• [PROMPT] Set down only what runs from the line containing "Where should I" through the last line of the data, exactly as it reads.

[Entries taken from a collection]
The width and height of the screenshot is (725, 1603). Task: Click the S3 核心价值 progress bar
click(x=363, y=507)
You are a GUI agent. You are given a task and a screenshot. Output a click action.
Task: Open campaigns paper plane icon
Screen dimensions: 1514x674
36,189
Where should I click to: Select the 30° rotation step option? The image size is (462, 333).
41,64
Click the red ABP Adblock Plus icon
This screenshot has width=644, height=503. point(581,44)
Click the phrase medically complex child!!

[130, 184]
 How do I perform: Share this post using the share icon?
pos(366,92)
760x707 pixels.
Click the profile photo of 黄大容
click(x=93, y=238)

• [RESPONSE]
Where should I click to: Select the 30° rotation step option? The image size is (462, 333).
41,64
Click the red ABP Adblock Plus icon
This screenshot has width=644, height=503. point(581,44)
Click the phrase medically complex child!!

[130, 184]
 How do I perform: Share this post using the share icon?
pos(366,92)
760x707 pixels.
Click the profile photo of 黄大容
click(x=93, y=238)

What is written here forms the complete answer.